INFORMATION PROVIDED: Begin

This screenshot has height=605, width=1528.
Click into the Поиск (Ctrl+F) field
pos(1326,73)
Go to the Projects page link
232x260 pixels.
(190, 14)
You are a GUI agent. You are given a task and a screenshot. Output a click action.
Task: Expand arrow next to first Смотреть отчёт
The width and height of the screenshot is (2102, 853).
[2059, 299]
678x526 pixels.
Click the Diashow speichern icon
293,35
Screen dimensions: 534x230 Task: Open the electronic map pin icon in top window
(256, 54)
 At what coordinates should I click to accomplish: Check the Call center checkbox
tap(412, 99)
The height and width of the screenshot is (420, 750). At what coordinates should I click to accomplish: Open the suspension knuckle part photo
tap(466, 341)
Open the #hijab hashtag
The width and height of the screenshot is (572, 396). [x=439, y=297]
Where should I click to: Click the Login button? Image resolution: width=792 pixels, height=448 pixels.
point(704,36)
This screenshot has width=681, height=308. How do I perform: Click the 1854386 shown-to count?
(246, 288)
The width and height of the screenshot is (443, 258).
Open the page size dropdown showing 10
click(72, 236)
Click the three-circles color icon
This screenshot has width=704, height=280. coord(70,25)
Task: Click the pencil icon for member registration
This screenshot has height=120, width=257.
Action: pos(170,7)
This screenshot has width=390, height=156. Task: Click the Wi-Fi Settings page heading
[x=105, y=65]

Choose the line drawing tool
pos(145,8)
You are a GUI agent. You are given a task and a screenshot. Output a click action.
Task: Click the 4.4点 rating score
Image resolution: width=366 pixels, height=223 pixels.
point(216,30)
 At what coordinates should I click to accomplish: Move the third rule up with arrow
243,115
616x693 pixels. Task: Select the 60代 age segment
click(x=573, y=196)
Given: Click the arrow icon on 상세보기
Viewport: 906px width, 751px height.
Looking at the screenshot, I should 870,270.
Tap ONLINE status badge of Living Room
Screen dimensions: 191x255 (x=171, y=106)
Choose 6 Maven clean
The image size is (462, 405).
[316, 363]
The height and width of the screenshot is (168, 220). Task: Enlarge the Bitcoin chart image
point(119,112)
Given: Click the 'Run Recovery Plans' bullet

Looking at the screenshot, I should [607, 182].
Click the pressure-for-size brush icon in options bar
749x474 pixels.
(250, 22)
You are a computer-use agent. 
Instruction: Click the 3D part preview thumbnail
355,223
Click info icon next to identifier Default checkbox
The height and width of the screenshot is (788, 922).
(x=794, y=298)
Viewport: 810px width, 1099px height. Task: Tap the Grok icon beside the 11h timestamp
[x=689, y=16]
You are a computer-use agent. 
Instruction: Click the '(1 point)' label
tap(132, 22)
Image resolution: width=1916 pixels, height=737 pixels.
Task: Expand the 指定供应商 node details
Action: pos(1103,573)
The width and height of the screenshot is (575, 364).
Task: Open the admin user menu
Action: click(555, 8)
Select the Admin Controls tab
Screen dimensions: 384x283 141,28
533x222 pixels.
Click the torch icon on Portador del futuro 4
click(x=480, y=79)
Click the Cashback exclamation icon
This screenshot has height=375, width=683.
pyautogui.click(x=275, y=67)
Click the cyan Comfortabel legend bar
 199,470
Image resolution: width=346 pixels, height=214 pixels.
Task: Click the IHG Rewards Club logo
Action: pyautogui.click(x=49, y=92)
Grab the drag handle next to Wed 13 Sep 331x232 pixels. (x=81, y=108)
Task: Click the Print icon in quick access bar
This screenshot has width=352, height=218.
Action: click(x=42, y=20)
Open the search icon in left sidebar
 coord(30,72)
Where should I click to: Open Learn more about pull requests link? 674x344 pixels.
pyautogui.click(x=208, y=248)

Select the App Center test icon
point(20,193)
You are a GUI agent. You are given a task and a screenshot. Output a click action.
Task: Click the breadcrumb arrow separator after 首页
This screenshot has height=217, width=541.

INFORMATION PROVIDED: End

● **WHAT THE TASK ASKS**:
Only these lines should appear in the reply: the one containing "Select the App Center test icon", the last line of the data, and all lines between them, each copied exactly.

● **TASK RESPONSE**:
Select the App Center test icon
point(20,193)
You are a GUI agent. You are given a task and a screenshot. Output a click action.
Task: Click the breadcrumb arrow separator after 首页
This screenshot has height=217, width=541.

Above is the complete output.